[START OF RECORDED INFORMATION]

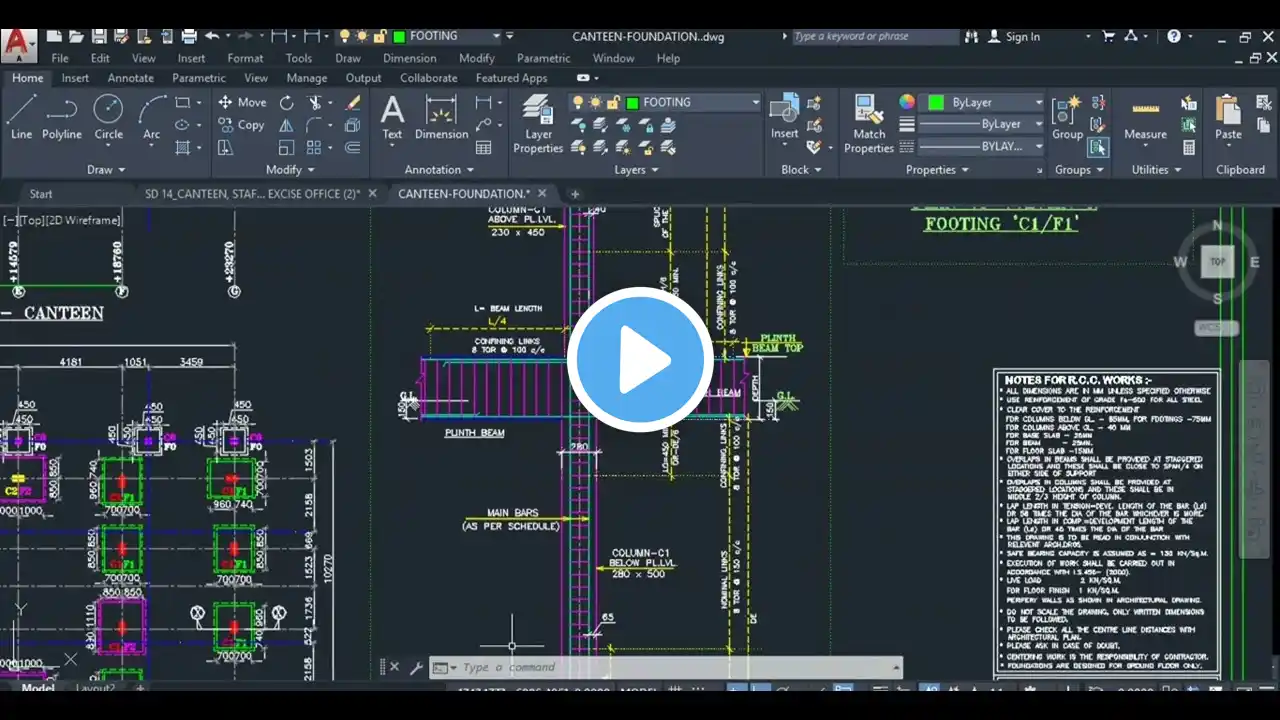Open the lineweight ByLayer dropdown
This screenshot has height=720, width=1280.
(1038, 124)
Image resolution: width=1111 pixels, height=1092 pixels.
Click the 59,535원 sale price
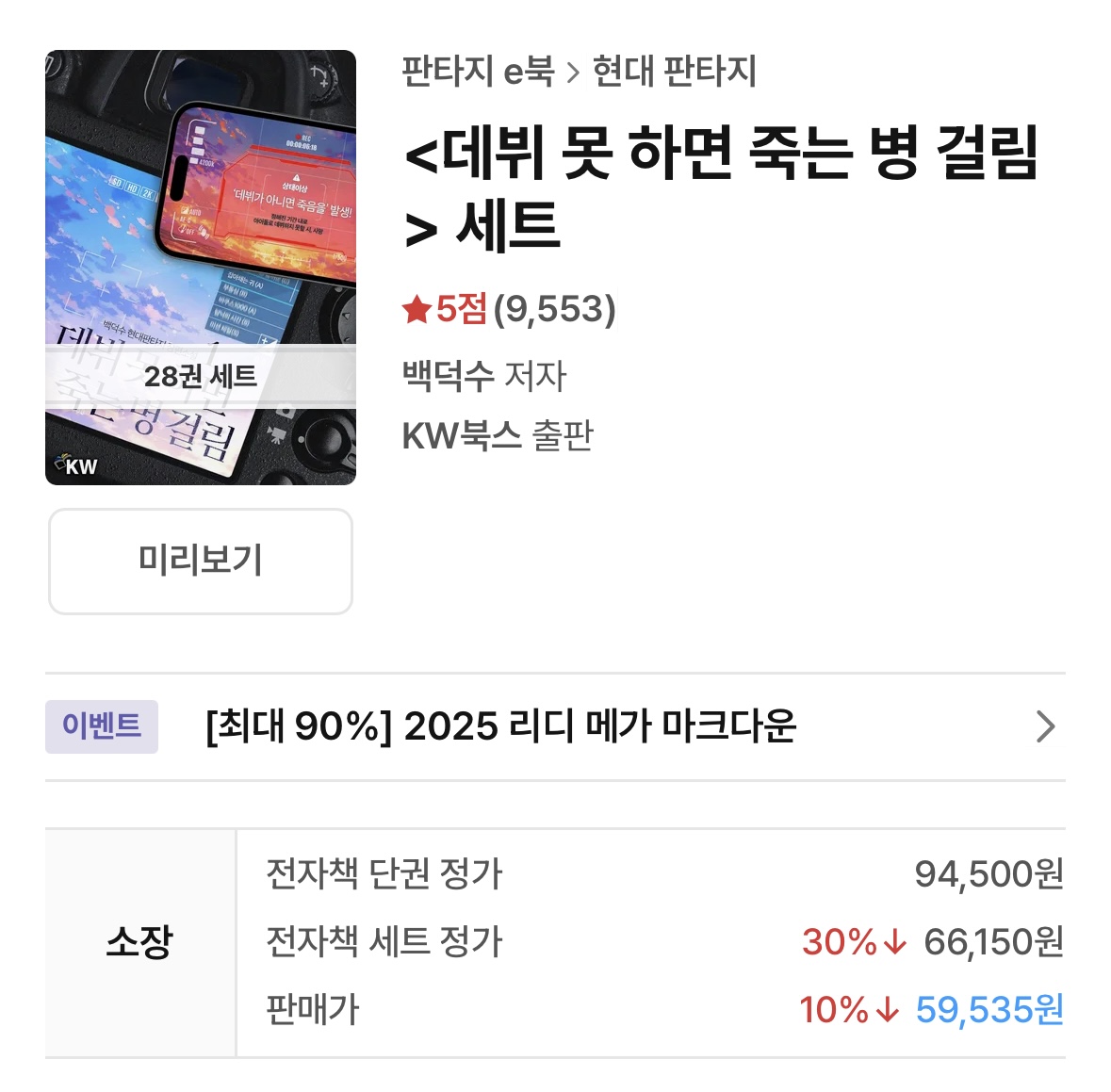click(x=989, y=1010)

[END OF RECORDED INFORMATION]

Output every line of text in the data above as a JSON list of strings, one string per line, with blank lines skipped. Leave the pictures out.

[
  "Open the lineweight ByLayer dropdown",
  "This screenshot has height=720, width=1280.",
  "(1038, 124)",
  "Image resolution: width=1111 pixels, height=1092 pixels.",
  "Click the 59,535원 sale price",
  "click(x=989, y=1010)"
]